Dalam pertemuan bilateral di Jakarta pada 27 Juni lalu, Anwar dan Prabowo sepakat mengeksplorasi opsi pengembangan bersama di wilayah sengketa, meski belum ada kesepakatan final. Anwar menekankan hubungan baik pribadi dan politiknya dengan Prabowo sebagai modal penting menjaga dialog.
Pandangan Akademisi
Guru Besar Hukum Internasional Universitas Indonesia, Hikmahanto Juwana, mengkritisi istilah yang digunakan Menlu Malaysia.
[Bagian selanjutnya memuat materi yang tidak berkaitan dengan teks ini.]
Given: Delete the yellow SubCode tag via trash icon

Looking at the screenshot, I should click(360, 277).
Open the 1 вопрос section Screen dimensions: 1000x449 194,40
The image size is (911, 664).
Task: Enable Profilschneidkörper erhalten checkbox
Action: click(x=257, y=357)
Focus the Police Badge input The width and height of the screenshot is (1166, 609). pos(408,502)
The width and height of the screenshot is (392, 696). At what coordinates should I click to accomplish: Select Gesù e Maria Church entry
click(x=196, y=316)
Menurutnya, Blok ND-6 dan ND-7 yang diklaim Kuala Lumpur bukan bagian dari laut teritorial Malaysia, melainkan berada di landas kontinen yang hanya memberikan hak berdaulat, bukan kedaulatan penuh.
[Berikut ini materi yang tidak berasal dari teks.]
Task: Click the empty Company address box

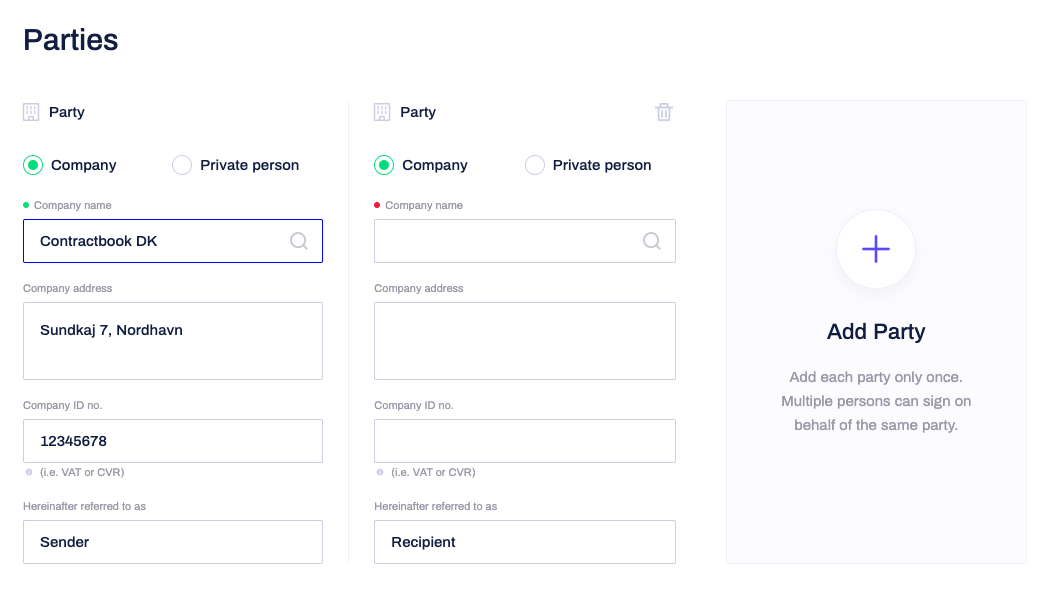Action: coord(525,341)
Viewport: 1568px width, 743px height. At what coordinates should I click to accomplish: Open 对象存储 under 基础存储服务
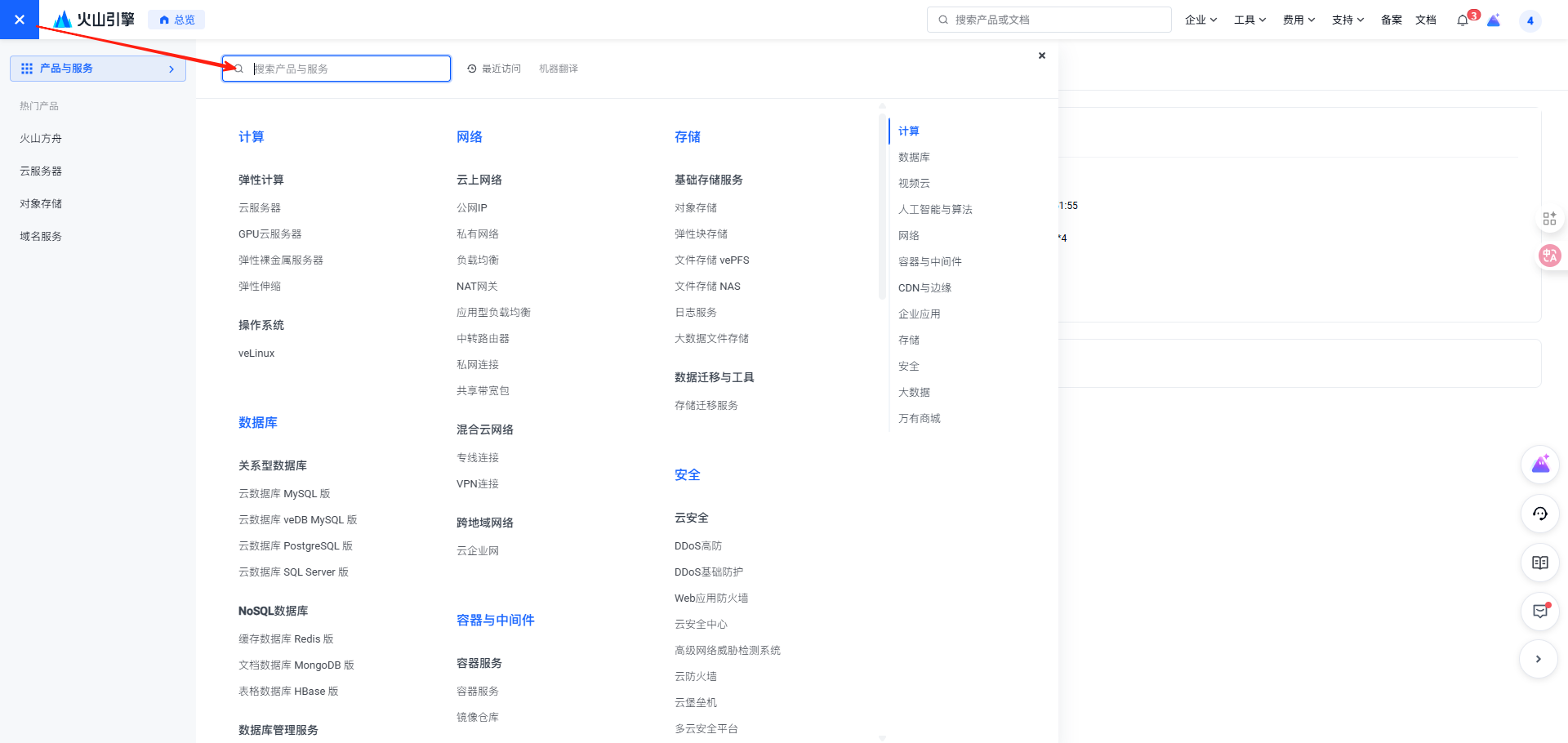696,208
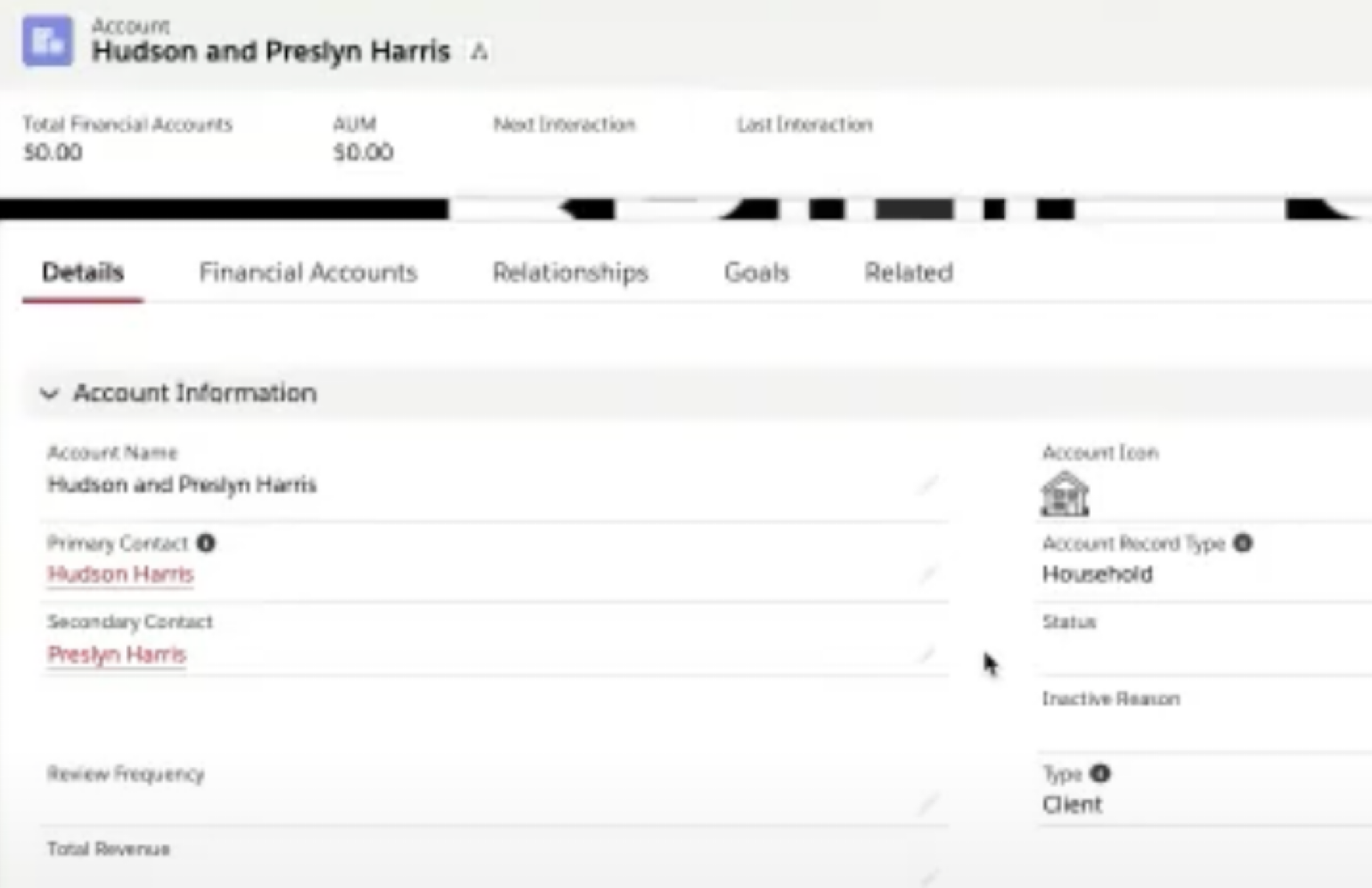Open the Financial Accounts tab

coord(308,273)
Ia menegaskan, dari perspektif Indonesia, istilah Ambalat harus tetap digunakan karena negara ini tidak mengakui klaim Malaysia atas ND-6 dan ND-7. Sengketa muncul karena klaim kedua negara saling tumpang tindih di wilayah tersebut.
Potensi Kerja Sama
Meski berbeda pandangan, kedua pemimpin negara telah menyepakati kemungkinan kerja sama pengelolaan bersama (joint development) di area yang diperebutkan. Kesepakatan ini diharapkan menjadi jalan tengah sambil menunggu penyelesaian formal batas maritim.